*Problem statement*
Reproduce the listing below line for line, without changing any text, and omit the pictures from your copy.

** Begin **

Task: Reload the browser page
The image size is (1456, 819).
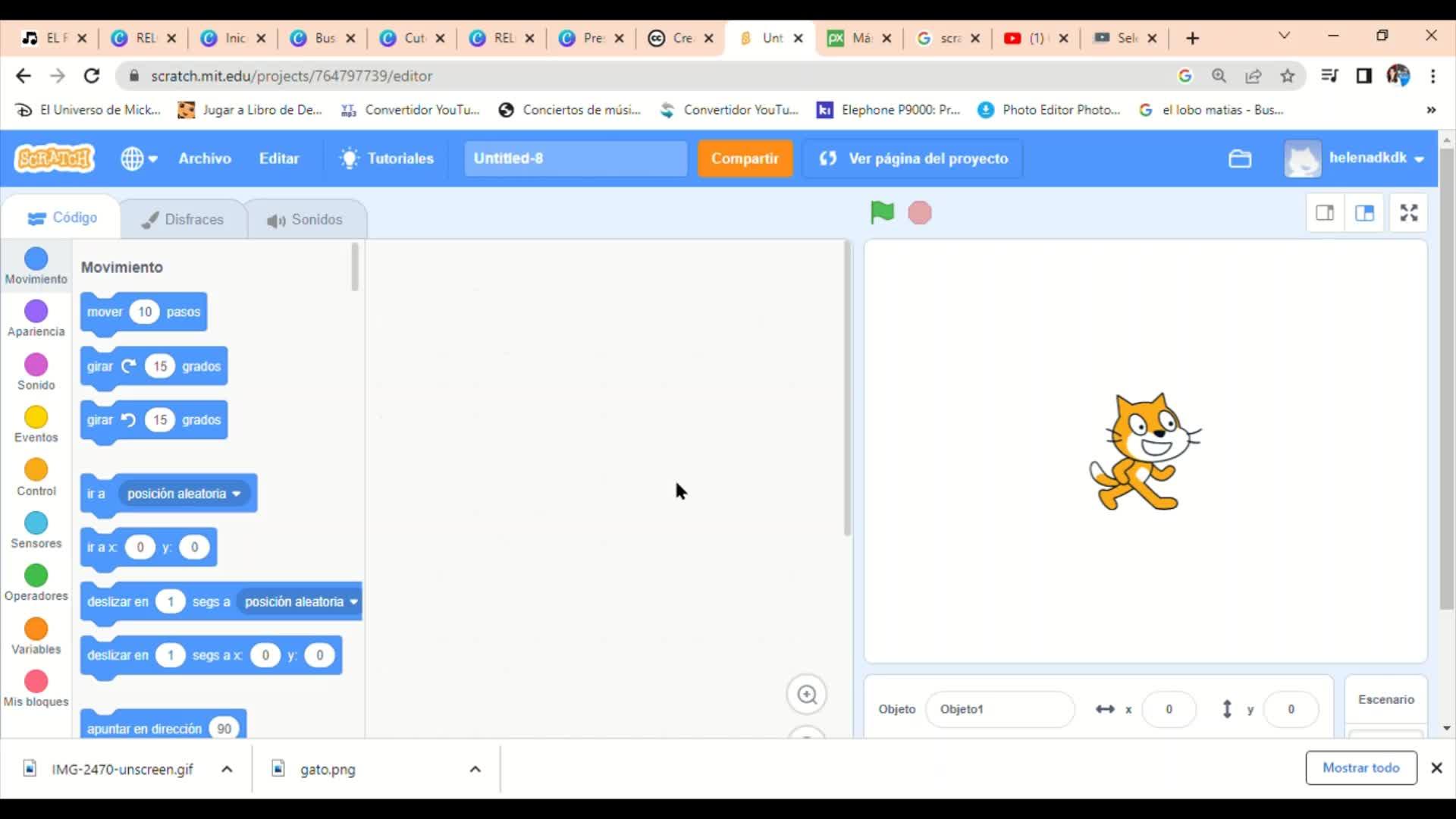Action: 92,76
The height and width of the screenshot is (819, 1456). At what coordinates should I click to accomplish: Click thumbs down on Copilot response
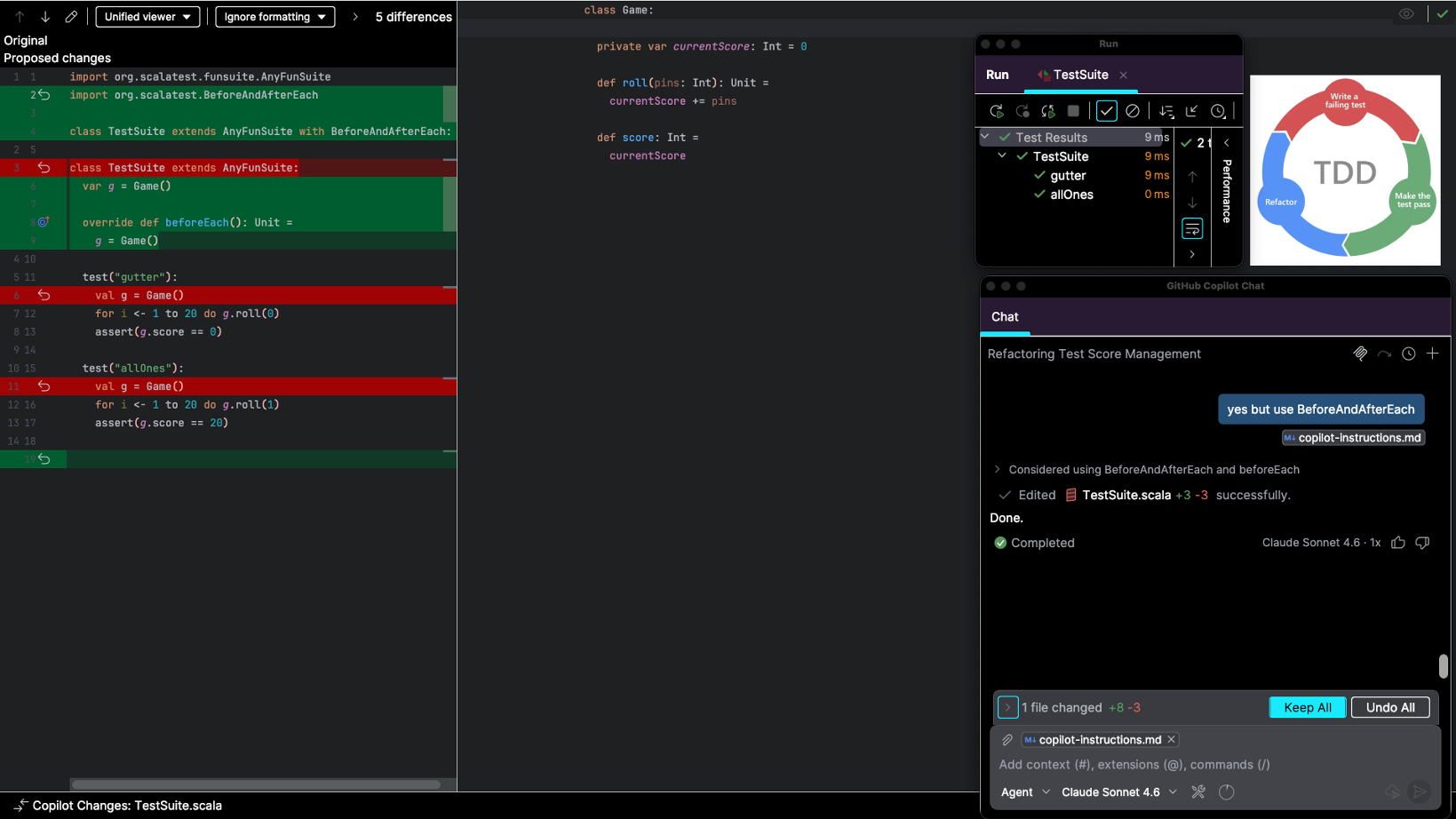[x=1422, y=543]
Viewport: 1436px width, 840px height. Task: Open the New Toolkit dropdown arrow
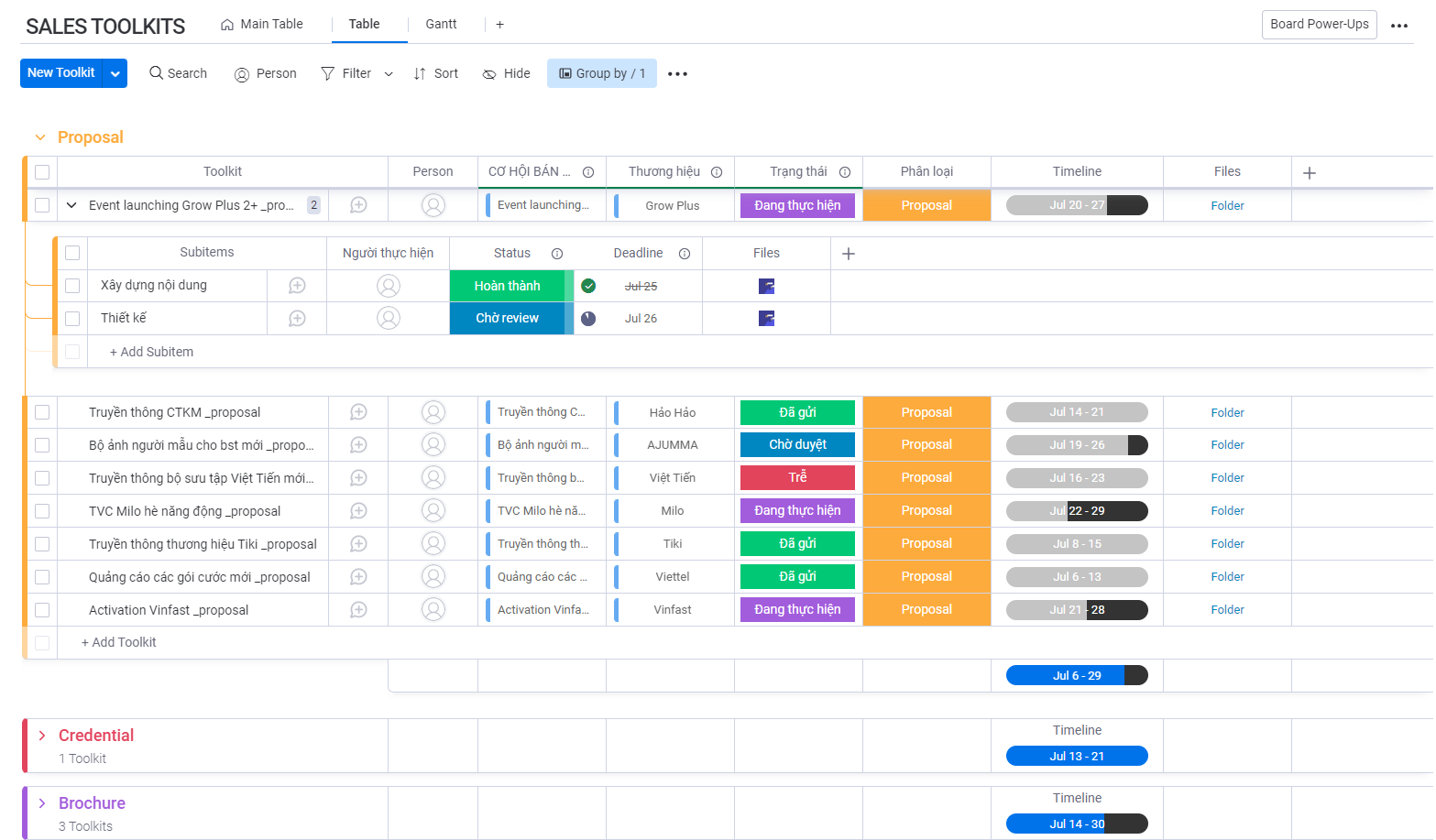coord(115,74)
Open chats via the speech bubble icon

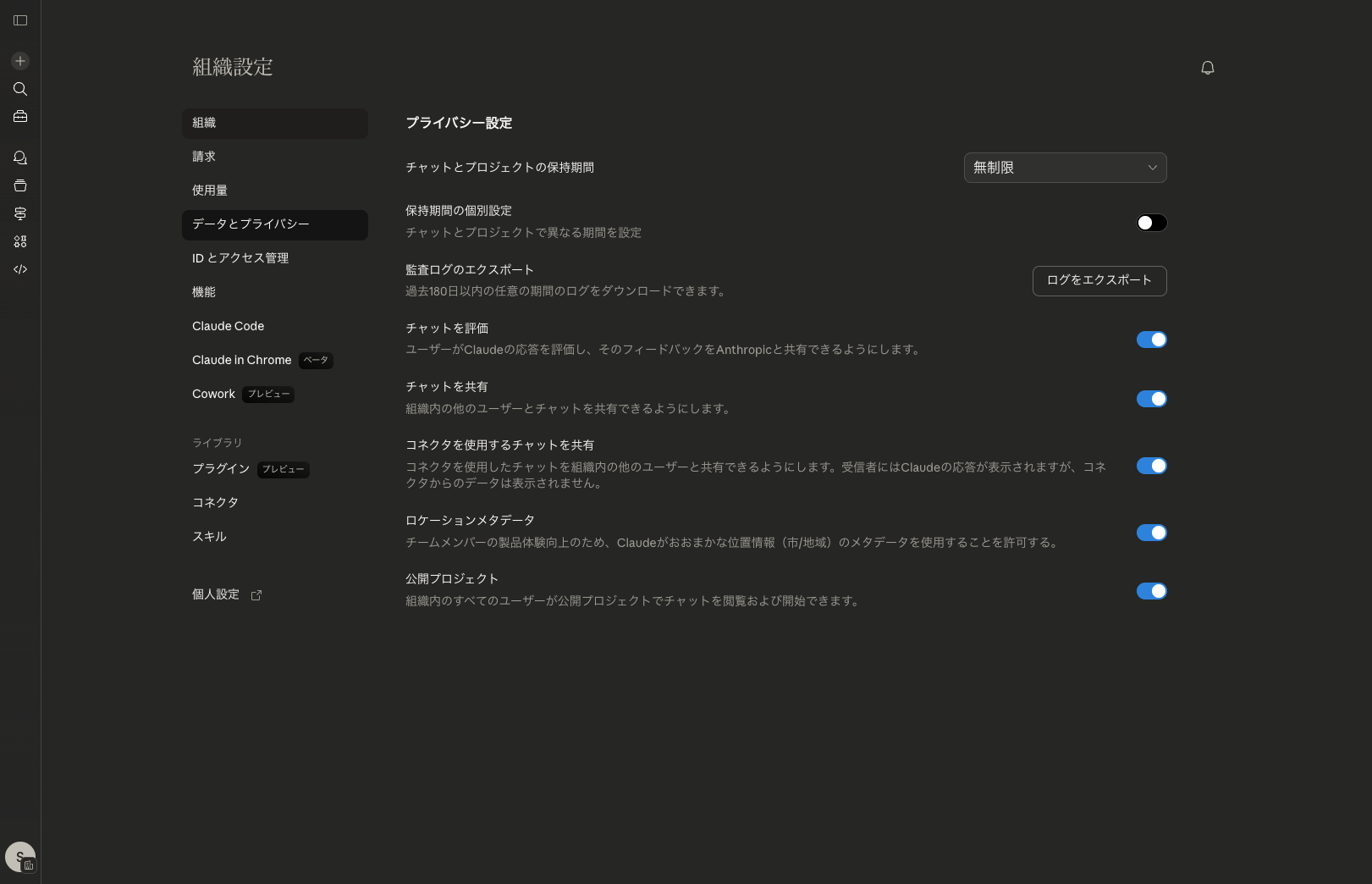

** End **

*Complete response*
Task: Reload the browser page
The image size is (1456, 819).
Action: 92,76
The height and width of the screenshot is (819, 1456). At what coordinates should I click to accomplish: Click thumbs down on Copilot response
[x=1422, y=543]
Viewport: 1436px width, 840px height. Task: Open the New Toolkit dropdown arrow
coord(115,74)
Open chats via the speech bubble icon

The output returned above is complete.